### [Dataset entries]
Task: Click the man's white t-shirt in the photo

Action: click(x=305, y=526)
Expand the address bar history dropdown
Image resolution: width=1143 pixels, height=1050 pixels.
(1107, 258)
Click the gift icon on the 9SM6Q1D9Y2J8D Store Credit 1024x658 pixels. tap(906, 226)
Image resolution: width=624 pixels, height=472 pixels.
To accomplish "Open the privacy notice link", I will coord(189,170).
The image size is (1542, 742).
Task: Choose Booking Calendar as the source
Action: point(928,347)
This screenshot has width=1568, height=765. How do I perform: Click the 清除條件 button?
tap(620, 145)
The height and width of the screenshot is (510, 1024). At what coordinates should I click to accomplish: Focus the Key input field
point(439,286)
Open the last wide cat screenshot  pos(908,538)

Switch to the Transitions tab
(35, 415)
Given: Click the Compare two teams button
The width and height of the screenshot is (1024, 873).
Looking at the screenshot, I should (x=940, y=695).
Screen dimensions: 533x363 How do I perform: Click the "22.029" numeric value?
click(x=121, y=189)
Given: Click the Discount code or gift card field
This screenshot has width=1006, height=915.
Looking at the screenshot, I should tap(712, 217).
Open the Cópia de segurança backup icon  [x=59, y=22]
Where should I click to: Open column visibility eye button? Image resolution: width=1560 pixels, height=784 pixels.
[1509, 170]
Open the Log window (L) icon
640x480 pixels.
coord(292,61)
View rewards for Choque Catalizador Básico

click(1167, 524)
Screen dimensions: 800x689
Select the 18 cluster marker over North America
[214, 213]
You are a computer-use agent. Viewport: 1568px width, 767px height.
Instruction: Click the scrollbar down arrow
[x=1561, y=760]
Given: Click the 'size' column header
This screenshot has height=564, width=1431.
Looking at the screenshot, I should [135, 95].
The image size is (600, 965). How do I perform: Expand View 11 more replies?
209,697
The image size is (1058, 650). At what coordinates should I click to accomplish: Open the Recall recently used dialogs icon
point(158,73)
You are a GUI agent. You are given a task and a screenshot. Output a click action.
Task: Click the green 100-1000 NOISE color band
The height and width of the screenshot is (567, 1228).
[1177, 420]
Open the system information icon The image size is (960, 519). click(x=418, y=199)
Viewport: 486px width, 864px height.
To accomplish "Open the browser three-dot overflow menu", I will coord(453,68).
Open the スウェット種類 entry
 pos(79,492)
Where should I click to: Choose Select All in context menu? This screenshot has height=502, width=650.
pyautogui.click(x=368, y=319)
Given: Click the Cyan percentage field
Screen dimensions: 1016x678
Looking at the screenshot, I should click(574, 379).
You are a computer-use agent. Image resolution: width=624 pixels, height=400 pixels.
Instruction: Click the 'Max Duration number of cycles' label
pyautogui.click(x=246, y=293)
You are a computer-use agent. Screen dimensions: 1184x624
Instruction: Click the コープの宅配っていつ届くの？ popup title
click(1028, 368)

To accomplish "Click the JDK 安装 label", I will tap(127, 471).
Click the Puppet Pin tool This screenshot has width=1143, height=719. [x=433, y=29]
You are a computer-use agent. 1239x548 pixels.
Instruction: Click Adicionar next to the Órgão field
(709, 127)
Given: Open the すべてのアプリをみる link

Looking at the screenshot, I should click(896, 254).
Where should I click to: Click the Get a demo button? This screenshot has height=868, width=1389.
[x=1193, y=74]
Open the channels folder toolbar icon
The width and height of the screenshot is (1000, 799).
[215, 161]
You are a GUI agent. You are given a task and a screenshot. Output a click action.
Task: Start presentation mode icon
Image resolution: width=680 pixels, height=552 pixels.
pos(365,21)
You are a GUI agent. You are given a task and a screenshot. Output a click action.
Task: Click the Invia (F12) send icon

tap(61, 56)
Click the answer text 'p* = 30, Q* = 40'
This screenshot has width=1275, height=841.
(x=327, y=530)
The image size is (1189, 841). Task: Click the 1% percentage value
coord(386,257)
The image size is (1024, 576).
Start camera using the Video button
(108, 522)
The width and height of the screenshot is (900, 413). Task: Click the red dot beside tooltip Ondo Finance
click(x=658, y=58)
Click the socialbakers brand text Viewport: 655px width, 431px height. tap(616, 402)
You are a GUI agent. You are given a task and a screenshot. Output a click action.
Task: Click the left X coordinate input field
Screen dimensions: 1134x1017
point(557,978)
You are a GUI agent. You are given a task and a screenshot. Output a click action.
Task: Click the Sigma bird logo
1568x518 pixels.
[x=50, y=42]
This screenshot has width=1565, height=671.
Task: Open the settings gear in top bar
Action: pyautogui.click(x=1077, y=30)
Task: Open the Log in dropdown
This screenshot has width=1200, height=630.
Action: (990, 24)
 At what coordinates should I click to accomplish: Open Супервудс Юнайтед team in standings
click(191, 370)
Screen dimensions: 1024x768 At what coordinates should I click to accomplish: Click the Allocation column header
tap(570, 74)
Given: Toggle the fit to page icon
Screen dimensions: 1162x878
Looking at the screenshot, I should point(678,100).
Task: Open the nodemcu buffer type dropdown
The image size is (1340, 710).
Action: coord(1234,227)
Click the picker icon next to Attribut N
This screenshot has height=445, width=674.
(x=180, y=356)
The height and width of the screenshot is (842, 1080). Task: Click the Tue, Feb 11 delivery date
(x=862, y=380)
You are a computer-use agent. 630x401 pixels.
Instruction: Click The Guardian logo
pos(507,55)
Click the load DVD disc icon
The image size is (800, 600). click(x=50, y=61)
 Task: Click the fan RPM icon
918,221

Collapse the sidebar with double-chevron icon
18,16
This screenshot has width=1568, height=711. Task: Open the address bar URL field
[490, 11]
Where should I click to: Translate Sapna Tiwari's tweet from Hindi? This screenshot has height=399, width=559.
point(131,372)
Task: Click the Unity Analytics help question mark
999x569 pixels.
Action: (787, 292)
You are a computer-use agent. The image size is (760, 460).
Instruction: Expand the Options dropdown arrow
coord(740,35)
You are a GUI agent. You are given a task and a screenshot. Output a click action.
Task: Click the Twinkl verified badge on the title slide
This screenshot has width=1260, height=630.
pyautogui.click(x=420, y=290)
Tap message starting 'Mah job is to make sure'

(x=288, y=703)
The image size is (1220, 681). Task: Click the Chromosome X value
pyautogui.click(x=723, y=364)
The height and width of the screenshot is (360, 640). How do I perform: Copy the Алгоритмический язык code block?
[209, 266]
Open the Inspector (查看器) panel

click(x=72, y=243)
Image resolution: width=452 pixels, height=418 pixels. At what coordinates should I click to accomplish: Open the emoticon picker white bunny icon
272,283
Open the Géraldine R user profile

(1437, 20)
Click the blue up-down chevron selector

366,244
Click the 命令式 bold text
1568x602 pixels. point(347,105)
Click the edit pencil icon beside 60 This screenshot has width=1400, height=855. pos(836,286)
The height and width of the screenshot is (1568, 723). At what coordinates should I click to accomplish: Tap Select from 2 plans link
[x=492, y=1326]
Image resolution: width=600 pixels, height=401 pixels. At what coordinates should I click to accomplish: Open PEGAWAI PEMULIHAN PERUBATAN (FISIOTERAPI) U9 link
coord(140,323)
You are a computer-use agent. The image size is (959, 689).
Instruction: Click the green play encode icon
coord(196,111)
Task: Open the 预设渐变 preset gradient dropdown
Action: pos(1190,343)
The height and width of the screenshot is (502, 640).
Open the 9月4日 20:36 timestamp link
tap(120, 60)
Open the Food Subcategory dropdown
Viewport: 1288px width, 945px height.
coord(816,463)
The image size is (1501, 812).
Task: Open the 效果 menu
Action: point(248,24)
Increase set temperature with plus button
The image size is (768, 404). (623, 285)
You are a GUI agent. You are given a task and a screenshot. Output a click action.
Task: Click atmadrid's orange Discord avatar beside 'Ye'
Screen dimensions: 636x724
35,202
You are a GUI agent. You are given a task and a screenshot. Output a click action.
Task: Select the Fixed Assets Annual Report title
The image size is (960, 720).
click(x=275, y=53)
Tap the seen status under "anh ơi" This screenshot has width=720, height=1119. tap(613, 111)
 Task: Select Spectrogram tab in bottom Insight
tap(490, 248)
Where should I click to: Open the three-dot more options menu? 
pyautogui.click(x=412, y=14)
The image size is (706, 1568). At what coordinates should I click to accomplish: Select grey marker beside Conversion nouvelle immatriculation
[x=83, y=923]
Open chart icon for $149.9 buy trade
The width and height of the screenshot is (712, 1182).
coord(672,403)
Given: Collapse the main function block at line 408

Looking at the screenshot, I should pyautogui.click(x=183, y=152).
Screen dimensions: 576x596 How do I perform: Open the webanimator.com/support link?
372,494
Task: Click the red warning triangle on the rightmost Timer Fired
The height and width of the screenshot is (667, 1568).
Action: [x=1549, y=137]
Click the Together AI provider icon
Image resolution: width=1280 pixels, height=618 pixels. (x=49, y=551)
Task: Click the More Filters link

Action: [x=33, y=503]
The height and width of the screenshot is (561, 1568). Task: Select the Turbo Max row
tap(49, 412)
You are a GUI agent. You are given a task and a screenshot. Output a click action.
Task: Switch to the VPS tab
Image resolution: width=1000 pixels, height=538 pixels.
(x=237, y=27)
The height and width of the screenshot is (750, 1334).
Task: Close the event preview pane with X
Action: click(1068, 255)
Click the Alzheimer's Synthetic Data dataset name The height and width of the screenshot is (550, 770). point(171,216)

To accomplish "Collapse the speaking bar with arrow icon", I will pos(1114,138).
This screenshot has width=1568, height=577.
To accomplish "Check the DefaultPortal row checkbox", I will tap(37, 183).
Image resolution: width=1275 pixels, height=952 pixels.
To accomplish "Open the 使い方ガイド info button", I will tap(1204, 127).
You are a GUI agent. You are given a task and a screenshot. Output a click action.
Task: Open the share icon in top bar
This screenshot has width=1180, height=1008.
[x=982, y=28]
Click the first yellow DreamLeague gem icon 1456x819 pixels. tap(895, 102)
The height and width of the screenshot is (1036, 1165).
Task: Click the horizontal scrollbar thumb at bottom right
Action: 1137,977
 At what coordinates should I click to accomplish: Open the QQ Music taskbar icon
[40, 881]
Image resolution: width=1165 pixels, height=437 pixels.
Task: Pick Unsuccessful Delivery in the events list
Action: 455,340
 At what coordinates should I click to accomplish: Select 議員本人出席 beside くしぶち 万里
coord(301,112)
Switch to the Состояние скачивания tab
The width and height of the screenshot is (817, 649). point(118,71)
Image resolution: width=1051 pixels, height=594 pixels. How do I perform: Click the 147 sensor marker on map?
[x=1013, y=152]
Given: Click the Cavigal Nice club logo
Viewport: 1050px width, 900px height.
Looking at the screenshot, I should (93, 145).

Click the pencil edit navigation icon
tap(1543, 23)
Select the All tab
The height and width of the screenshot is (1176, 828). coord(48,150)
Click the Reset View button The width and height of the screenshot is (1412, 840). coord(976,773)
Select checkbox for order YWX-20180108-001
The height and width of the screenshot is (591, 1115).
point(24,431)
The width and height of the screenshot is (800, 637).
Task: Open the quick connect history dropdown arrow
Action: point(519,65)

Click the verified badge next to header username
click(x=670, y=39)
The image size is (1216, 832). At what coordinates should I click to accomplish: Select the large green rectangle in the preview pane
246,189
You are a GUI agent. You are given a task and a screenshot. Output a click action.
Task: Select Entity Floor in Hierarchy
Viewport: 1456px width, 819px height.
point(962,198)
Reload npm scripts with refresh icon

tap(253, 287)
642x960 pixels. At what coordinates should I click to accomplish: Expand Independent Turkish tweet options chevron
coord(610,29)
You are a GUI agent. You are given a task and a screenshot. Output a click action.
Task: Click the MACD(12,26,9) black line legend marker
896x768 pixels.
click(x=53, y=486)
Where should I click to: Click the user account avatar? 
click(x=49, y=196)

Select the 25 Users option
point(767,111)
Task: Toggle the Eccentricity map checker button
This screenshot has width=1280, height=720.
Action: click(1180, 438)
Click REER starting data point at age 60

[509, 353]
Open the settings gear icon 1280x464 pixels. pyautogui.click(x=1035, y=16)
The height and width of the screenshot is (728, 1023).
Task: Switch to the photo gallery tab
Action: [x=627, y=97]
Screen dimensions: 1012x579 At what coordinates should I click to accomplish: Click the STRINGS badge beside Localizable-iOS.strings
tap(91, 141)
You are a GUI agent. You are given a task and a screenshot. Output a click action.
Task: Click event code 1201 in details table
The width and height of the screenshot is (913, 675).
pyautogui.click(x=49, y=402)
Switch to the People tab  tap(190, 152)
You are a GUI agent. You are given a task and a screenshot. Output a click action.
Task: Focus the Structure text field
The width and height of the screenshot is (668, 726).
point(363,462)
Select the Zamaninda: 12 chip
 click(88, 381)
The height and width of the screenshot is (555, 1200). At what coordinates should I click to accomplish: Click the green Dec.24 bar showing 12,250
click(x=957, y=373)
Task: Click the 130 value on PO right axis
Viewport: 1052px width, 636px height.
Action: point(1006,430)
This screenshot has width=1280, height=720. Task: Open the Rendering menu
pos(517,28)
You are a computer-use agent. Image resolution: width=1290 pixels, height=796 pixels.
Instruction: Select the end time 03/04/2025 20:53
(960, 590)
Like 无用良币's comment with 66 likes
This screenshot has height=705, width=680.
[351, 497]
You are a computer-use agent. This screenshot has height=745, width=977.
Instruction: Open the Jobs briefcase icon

### [WHAT THE TASK REQUIRES]
Filter the records above and copy every line that contains the word "Toggle".

### [TASK OUTPUT]
Given: Toggle the fit to page icon
Task: Toggle the Eccentricity map checker button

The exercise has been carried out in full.